A new breed of AI programs have taken the internet by storm. They generate high-quality images based on a text description.
DALL-E, an image generator created by commercial AI research lab OpenAI, is one of the most popular examples. There are many similar tools available, including Craiyon (formerly DALL-E Mini), which does not require registration and has unlimited tries.
Google has recently released a text-to-image model named Imagen that appears to push the boundaries of caption-conditional image generation. It has a level of photorealism that is unprecedented in machine learning, according to Google. The results of Imagen are on par with real photographs and human-drawn art.
The model uses a Transformer encoder to transform the caption into a sequence of words, then feeds that sequence to a U-Net to generate an image. The generated image is then conditioned with noise-conditioned augmentation to improve quality and reduce artifacts.
The resulting image is then fed into another diffusion model to upscale the low-resolution image to a 1024-by-1024-pixel size. The model achieves state-of-the-art performance on the COCO benchmark, with a FID score of 7.27. The model also performs well on the new DrawBench dataset that features rigorous prompts such as compositionality, cardinality, spatial relations, long-form text, rare words, and challenging images. Moreover, it performs better than DALL-E 2 and even VQ-GAN+CLIP models on this dataset.
Unlike most other image-to-text generators, DALL-E 2 is a generative model—a branch of machine learning that creates complex output instead of predicting or classifying input data. It is trained on a massive set of images and text descriptions scraped from the Internet, which allows it to produce a variety of results from text prompts.
One of its most promising features is its ability to maintain semantic consistency in the images it generates, like a koala dunking a basketball or an astronaut riding a horse. This is a welcome improvement over its predecessor, DALL E 1, which often produced random and unrelated images such as a girl with headphones or an empty room.

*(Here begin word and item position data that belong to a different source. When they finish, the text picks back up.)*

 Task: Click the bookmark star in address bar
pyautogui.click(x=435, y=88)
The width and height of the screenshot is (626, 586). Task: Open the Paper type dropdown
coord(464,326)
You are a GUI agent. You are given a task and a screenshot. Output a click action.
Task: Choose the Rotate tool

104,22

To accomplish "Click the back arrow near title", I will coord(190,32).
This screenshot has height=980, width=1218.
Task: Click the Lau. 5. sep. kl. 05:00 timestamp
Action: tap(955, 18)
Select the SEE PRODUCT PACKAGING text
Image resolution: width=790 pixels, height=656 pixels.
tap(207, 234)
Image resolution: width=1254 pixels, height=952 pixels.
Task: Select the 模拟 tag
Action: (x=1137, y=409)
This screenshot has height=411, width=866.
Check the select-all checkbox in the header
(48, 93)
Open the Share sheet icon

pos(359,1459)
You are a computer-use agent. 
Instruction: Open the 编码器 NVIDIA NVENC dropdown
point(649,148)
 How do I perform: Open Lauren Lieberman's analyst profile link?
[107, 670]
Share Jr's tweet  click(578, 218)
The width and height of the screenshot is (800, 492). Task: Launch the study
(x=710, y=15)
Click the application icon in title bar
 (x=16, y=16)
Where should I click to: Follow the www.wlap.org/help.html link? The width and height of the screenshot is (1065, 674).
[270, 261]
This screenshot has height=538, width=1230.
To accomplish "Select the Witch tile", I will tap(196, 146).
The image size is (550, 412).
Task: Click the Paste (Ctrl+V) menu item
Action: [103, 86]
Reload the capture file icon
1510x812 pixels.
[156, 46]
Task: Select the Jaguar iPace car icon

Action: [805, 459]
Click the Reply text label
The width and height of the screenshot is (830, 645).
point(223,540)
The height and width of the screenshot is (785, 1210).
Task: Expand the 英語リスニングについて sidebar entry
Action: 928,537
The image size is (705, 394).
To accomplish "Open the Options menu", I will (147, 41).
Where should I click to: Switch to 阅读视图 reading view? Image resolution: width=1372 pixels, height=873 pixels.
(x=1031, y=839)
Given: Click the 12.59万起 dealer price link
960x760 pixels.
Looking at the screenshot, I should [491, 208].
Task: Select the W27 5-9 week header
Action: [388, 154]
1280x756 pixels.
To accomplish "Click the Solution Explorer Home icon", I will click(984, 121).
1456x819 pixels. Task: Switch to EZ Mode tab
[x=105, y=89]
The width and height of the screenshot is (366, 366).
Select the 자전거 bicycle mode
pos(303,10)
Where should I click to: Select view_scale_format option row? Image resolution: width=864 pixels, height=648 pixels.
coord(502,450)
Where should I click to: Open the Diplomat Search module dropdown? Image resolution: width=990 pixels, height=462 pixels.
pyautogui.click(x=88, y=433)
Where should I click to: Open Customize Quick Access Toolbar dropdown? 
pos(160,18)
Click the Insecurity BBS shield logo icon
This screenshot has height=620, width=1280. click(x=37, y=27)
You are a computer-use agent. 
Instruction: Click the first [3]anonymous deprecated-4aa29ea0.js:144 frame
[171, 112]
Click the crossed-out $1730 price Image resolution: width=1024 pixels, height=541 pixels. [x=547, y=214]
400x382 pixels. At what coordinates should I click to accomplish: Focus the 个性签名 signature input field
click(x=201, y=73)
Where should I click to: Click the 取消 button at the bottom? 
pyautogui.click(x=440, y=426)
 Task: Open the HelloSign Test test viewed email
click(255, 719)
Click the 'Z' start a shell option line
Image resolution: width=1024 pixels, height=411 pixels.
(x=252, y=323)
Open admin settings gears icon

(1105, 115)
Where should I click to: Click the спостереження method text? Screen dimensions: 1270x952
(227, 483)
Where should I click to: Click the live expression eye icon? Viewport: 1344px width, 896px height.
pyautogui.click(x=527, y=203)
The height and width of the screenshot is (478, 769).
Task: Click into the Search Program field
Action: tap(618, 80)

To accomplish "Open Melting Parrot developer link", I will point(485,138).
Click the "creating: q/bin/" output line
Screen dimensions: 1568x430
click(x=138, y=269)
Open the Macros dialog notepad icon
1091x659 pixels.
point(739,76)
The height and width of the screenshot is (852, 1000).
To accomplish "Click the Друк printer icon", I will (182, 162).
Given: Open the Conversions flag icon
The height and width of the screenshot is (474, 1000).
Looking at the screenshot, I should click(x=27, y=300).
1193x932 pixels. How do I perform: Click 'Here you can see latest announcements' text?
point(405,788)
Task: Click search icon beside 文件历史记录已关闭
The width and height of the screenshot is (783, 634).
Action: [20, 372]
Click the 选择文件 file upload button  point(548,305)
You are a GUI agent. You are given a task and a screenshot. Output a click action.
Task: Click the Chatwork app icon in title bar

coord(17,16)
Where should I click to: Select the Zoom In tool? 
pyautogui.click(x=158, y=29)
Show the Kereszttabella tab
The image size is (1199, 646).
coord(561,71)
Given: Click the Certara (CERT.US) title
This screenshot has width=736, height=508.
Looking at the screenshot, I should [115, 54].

When using DALL-E 2, be sure to read the content policy carefully, which specifies restrictions on works with recognizable people and outlines ownership rights. Also, remember that you only have a limited number of free credits—50 in your first month and 15 each month thereafter.
Midjourney, an independent research lab’s eponymous AI program, has made waves in the world of artificial intelligence. The generative AI uses natural language descriptions of artwork to create images – called prompts – similar to OpenAI’s DALL-E and BigSleep’s Imagen.
While Midjourney is less proficient at adapting actual art styles, it does excel at creating environments, particularly fantasy and dystopian sci-fi scenes with dramatic lighting that look like rendered concept art from a video game. Its unique style has attracted attention from AI enthusiasts and artists alike.
To use the program, access one of the designated bot channels for newcomers on the Discord server and enter a creative prompt in public chat with the /imagine command. Once the bot processes your prompt, it will present four visual representations of it in a grid. You can then upscale the generated images and create image variations using the /imageU and /imageV buttons. Using these commands will initiate a free trial, which gives you around 25 “Jobs” (a Job is any action the bot performs). The free trial can also be upgraded to private messaging for an additional $20 per month.
Bing Image Creator
Bing Image Creator is Microsoft’s latest generative AI tool. It uses OpenAI’s DALL-E model to turn text prompts into images. The feature is available starting Tuesday in Bing and Edge. It’s integrated into the chat experience, initially rolling out in Creative mode.
You can provide a prompt, add context like location or activity, and choose an art style for the AI to generate an image for you. You can then choose one of the four generated images and view a larger version to share, save to a collection, or download.
As with any AI-powered tool, there’s the potential for misuse and misappropriation of these generated images. Microsoft says it’s working with OpenAI to curb this possibility and is implementing safeguards and additional protections that will help limit the creation of harmful or unsafe images. In addition to its creative potential, the feature is a great way to generate eye-catching images for your content and social media.